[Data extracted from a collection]
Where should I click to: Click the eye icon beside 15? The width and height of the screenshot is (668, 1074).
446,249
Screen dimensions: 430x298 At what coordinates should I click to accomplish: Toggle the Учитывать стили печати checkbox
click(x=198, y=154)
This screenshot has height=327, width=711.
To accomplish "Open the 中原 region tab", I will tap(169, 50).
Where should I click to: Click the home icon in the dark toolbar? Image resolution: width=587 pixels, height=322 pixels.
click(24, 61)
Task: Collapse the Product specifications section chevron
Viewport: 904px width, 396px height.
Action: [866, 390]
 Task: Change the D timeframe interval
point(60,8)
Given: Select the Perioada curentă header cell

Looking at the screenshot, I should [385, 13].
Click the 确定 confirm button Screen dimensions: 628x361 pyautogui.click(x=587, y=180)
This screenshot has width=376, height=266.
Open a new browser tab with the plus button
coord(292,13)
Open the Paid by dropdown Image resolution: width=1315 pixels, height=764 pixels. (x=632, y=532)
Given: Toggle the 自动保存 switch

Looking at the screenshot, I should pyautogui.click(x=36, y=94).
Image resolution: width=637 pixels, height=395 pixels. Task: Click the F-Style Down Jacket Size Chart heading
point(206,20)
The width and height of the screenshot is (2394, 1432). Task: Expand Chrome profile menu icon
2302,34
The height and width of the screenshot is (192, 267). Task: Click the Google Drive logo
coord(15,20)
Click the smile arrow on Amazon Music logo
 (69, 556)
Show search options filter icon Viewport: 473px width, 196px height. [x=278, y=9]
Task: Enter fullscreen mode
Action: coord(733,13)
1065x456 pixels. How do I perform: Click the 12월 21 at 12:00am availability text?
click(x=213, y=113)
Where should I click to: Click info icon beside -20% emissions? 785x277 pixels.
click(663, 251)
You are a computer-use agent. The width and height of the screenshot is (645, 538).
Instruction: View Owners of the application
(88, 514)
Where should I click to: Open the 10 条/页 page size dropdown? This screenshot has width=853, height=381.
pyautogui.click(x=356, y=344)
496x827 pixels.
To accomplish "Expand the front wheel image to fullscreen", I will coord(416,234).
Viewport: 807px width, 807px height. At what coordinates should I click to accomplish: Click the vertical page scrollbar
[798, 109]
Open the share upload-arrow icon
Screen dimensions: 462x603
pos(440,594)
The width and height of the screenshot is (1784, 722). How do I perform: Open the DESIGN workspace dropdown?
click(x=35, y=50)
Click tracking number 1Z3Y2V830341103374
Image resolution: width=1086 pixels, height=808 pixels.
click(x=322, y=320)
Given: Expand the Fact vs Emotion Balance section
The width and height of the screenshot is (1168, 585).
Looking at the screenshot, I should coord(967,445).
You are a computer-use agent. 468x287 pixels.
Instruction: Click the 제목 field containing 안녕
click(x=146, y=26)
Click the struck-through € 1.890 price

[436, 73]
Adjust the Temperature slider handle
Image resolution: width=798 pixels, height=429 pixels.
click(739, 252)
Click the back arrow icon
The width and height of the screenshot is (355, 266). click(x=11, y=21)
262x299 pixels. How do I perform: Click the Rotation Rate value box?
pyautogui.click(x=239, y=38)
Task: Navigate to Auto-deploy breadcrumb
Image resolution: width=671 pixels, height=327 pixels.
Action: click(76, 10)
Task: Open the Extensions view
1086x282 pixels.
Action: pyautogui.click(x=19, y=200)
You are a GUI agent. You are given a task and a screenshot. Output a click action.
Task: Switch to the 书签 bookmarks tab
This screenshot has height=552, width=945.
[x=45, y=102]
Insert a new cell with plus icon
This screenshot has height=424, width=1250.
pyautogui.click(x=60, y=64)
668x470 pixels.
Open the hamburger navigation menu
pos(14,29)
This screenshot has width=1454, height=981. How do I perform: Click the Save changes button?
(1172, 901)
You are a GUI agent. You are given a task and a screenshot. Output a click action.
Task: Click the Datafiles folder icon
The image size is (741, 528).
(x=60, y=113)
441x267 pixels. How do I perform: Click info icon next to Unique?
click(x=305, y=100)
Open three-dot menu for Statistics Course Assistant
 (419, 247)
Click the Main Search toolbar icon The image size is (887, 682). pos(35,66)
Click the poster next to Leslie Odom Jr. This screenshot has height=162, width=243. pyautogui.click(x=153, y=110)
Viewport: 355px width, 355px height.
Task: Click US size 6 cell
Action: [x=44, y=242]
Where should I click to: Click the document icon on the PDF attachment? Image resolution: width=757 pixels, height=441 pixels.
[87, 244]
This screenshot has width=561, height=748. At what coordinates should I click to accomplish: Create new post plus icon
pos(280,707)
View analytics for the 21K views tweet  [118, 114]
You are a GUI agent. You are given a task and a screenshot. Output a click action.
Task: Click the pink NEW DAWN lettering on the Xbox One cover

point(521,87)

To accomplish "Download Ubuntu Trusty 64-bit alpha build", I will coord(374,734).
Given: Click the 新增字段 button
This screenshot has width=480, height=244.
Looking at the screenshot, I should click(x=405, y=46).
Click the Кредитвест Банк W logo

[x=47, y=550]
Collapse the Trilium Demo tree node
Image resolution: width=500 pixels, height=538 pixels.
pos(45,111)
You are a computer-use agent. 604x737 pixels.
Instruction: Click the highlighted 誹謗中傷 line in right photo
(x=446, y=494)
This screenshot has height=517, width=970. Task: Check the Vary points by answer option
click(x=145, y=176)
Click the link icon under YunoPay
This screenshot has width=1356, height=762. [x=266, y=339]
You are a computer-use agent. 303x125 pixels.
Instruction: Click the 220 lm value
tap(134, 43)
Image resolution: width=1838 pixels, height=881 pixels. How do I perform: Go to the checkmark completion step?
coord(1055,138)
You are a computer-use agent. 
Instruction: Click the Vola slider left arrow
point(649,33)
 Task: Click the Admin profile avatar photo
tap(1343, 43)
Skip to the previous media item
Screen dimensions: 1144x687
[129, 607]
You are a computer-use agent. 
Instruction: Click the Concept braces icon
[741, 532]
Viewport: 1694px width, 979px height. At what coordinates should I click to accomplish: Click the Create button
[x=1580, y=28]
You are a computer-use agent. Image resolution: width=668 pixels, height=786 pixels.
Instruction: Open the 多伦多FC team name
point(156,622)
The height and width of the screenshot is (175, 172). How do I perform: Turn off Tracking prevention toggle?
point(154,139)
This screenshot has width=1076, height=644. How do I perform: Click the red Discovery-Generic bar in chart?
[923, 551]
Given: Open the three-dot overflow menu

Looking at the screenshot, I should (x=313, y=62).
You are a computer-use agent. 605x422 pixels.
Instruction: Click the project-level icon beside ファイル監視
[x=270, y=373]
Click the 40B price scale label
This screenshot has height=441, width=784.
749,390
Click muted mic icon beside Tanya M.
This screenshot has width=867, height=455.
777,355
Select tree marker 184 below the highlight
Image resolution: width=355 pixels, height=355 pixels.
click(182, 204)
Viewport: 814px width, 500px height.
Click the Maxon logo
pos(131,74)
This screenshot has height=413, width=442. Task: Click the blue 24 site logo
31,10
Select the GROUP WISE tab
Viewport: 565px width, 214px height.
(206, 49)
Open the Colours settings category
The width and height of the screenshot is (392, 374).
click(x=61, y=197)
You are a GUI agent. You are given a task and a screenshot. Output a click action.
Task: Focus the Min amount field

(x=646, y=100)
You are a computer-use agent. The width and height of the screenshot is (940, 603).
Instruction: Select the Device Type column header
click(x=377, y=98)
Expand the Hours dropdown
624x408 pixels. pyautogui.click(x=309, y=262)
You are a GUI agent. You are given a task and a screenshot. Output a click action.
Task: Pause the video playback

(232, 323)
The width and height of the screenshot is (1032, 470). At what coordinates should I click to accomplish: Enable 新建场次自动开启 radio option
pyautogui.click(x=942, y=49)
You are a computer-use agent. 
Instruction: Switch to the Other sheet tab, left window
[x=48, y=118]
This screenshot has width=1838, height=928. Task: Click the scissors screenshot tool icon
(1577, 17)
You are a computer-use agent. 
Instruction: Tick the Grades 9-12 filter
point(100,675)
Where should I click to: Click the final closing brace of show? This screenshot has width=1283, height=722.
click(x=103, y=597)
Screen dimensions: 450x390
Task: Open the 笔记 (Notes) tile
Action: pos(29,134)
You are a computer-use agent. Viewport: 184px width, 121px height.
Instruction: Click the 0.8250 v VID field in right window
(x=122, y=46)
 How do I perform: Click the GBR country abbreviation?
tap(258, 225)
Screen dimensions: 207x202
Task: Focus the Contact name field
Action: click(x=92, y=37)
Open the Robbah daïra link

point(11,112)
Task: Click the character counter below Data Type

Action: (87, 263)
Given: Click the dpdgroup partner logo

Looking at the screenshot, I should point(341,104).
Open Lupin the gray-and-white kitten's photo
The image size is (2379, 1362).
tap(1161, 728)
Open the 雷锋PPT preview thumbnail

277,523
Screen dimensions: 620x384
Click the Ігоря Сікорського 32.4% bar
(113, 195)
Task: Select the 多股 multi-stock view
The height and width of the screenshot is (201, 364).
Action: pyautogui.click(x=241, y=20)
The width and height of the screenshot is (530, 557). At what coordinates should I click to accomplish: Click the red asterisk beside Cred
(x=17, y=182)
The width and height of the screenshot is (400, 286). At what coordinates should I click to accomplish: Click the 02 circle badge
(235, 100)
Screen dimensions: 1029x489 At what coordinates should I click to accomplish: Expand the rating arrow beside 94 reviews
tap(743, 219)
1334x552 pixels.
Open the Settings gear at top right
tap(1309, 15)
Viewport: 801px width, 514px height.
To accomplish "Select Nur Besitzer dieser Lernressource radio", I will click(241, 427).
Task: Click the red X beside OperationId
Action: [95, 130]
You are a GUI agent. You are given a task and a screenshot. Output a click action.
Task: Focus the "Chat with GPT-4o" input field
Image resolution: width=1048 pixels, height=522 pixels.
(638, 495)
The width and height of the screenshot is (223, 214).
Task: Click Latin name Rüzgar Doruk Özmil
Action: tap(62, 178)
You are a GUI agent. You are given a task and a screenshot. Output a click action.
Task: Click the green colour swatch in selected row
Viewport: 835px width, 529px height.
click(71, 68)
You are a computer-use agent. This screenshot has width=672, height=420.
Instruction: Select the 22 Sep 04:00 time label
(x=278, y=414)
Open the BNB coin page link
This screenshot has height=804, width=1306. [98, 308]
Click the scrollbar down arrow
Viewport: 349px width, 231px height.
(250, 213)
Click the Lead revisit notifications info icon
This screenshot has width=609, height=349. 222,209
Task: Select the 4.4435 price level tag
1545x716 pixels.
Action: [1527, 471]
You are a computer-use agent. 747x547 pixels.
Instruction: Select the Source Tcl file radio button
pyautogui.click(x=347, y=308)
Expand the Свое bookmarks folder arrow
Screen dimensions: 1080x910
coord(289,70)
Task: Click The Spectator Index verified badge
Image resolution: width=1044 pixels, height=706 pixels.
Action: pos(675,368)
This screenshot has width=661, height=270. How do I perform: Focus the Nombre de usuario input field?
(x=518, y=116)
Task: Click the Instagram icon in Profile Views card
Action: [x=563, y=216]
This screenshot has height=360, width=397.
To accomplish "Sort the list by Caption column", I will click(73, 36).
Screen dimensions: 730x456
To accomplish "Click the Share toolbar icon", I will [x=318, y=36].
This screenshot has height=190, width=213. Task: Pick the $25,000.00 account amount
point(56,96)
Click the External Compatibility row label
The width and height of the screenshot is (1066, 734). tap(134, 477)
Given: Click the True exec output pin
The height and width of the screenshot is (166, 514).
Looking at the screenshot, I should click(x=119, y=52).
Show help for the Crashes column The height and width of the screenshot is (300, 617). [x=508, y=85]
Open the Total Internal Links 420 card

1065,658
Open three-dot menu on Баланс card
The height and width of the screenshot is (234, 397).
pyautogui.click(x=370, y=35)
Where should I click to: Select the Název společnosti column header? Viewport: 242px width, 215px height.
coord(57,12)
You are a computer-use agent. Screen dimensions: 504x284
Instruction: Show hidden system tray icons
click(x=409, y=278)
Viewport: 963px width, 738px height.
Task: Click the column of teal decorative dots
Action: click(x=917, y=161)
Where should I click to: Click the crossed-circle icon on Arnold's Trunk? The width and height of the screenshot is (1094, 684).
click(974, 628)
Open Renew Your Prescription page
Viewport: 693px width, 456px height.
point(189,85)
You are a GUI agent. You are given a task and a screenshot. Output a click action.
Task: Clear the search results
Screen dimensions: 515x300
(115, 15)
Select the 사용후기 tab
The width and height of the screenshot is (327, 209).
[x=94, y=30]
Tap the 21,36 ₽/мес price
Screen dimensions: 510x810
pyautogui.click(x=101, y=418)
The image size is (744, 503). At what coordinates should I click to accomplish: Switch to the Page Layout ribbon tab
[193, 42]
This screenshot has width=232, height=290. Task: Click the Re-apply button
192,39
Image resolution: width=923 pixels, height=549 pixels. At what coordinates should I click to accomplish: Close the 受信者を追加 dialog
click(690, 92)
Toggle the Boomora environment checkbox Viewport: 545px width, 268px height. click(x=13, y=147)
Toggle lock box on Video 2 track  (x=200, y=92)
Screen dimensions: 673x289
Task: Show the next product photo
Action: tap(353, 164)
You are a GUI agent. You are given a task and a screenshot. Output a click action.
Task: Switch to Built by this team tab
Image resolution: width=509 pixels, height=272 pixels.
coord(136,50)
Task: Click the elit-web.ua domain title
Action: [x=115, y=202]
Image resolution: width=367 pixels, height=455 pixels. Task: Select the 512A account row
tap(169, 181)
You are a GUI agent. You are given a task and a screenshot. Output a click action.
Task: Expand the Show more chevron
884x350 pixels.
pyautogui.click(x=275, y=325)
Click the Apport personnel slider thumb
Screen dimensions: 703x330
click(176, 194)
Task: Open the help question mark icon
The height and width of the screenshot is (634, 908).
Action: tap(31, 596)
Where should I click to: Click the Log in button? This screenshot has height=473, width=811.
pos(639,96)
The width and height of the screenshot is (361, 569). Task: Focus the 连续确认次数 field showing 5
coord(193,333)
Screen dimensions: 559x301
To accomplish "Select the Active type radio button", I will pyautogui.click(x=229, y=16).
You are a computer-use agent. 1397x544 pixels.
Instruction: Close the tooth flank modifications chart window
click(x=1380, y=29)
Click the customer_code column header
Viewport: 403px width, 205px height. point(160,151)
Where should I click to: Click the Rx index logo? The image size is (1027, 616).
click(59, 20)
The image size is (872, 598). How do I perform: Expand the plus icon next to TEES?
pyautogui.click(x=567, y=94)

Exercise instructions
The answer should be one number: how many lines of the data above contain "section".

Solution for this exercise
2